• [Parts of the exercise]:
- A) According to the text about Liv & Sandy, where did Sandy McKnight buy the bass he taught himself to play?
- B) Carry the Liv & Sandy text forward, starting after its last sentence.

• [Study text]:

--------

Liv & Sandy


She was born in Cambridge, Massachusetts, but grew up in Minneapolis, Minnesota. He came into this world at Brooklyn Hospital, lived all around Brooklyn winding up in Sheepshead Bay. One Sunday night in February 1964 he saw the Beatles on the Ed Sullivan Show and it changed his life.

She went to a concert with her cousin and saw Prince or the ‘artist formally known as’ or, well you know who I’m talking about. She thought it was the, “coolest thing in the world.” She decided she wanted to be a famous singer or tennis player and although she wound up with Billie Jean King’s autograph she lost interest in tennis when she was 12. She sang in church and for weddings and funerals. She didn’t particularly enjoy the funeral dirges, but she found that the act of singing filled and fueled her heart.

He played saxophone in the school band. At 15 he formed a rock band. The band lacked a bass player so he bought a bass over on Atlantic Avenue and taught himself to play. What he discovered was he had talent, real musical ability.

He played with various bands around New York and wrote lots of songs. He did session work, produced music, even worked with Todd Rundgren. Then his family relocated to the country, to Germantown where he graduated from Germantown High School. Eventually he headed off to the west coast to change and explore his musical life.

She left Minnesota and went to college at Skidmore in Saratoga Springs. She studied theatre, acted in and wrote plays and musicals and of course, she sang. After graduation she moved to Los Angeles.

In L.A. she landed a job in TV working on “Star Trek, The Next Generation” and “Deep Space Nine.” One day she figured it was time to get serious about her music and joined a songwriting group. At that first group meeting she met him. He was on stage singing one of his own songs. He is Sandy McKnight; she is Liv Cummins (pronounced Leeve).

--------

(Collected data)
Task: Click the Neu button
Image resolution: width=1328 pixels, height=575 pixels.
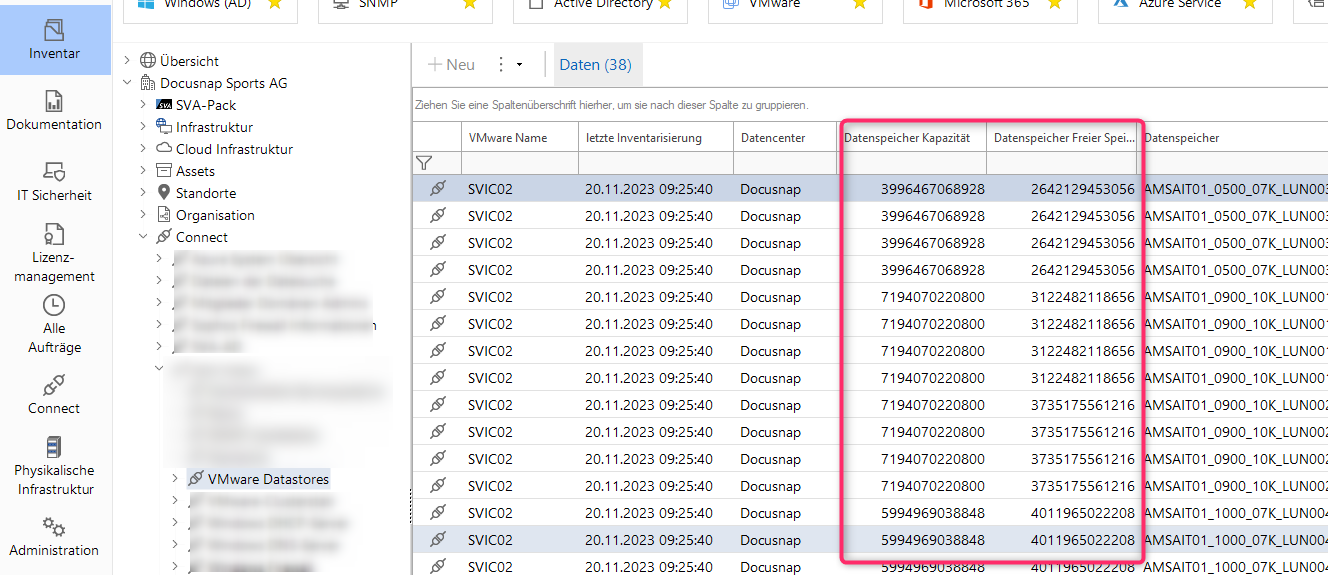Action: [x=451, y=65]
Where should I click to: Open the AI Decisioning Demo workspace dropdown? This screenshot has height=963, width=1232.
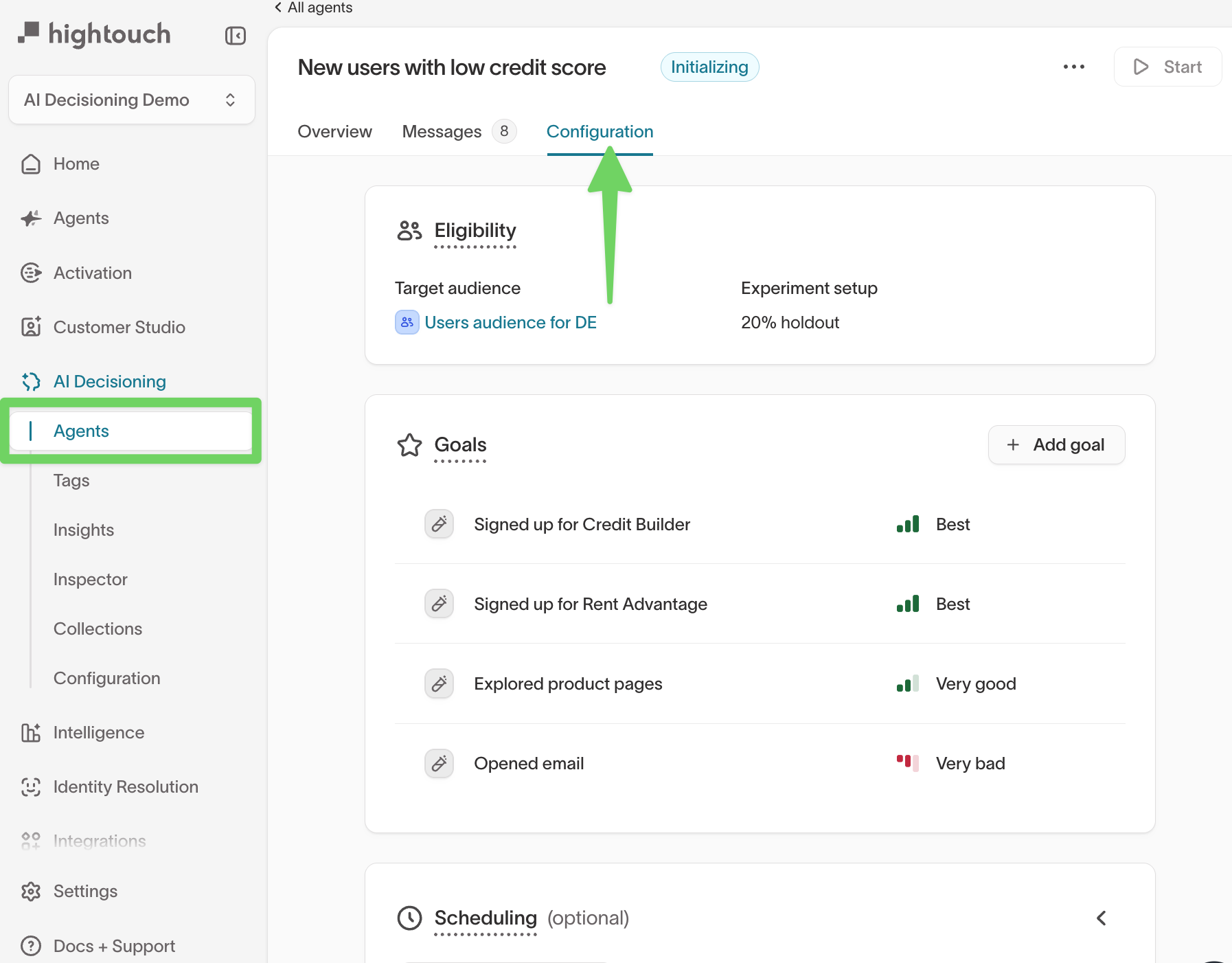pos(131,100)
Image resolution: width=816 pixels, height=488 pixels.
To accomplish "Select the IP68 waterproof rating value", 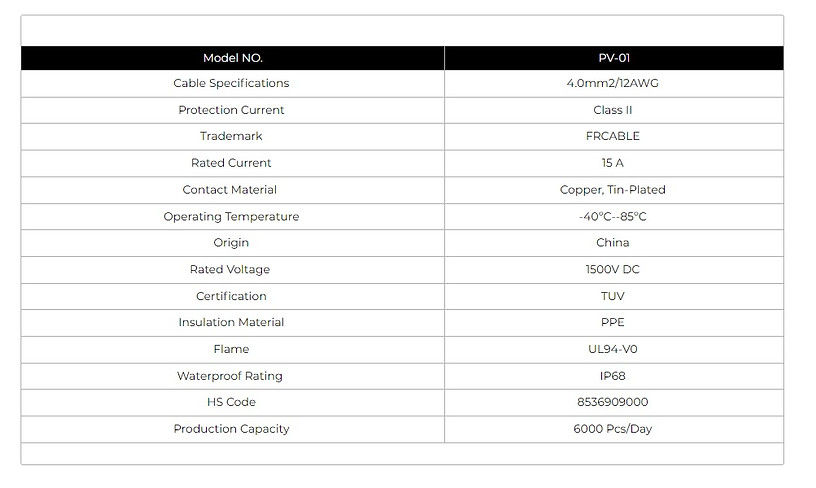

--------

• [Exercise results]:
- A) On Atlantic Avenue.

- B)
He became her songwriting mentor; they became a team. They moved to Columbia County in 1994, then to Watervliet and eventually settled in Copake.
They became part of the music scene in the Albany-Saratoga area. Liv opened for Livingston Taylor at the Egg; Sandy began producing area bands. Liv cut a CD at the Clubhouse Recording Studio in Germantown and together they went on the road, a 25 city concert tour that garnered airplay on over 70 radio stations.

Back in New York, Liv said, “Let’s write a screenplay.” The result was a musical, “The Big One,” which got her accepted into NYU grad school. In the meantime Sandy began developing a sitcom titled “Perry” and an animated series, “Lily.” Sandy also wrote for VH-1 creating the Top 10 Countdown. It was here he gained a very important insight, “I learned TV was not inaccessible.”

Moving to Copake recently they came up with a unique entertainment idea. “We wanted an outlet, a space to do our work, our music and sketches and for other artists to do their work, too,” Liv explains. They discovered the Pleshakov Music Center in Hudson was open to new entertainment ideas. Vladimir Pleshakov told them, “This is exactly what we’ve been looking for.” A monthly variety show that’s a cross between the Ed Sullivan Show, Saturday Night Live and Monty Python; “Saturday Night Liv,” was born.

“Why this venue?” I ask.
“We do so many things it was limiting to just do music or theatre. We thought, what if we had a show where we could do everything,” Liv chimes.

“The Ed Sullivan Show was the last show with variety,” Sandy explains. “You might have dancing mice, a plate spinner, stand-up comics and the Beatles all on the same show. It was the whole spectrum of entertainment.”

Sandy, whose new CD, “Splunge” is about to be released, writes most of the comedy sketches and they perform their own music, but there are other acts too, jugglers, comics, musicians, singers. “We have a colorful cast of characters. It’s a place to take chances, it’s entertainment for all ages,” says Liv. “The idea is inclusion.” One of the comedy sketches in this month’s show is a portion of Sandy’s sitcom, “Perry.”

Liv and Sandy are talented, delightful and very funny people. Each has a quick sense of humor and comic timing that translates splendidly into their creative work and ultimately into “Saturday Night Liv.”

The June shows are Saturday the 22nd and Sunday the 23rd at the Pleshakov Music Center on Warren Street, Hudson.

Adults who remember the variety shows of the 1950’s will love “Saturday Night Liv,” as Sandy puts it, “it’s exposure to every kind of entertainment, when you experience it all you gain a point of reference. Kids don’t have that today and it’s important they experience it.”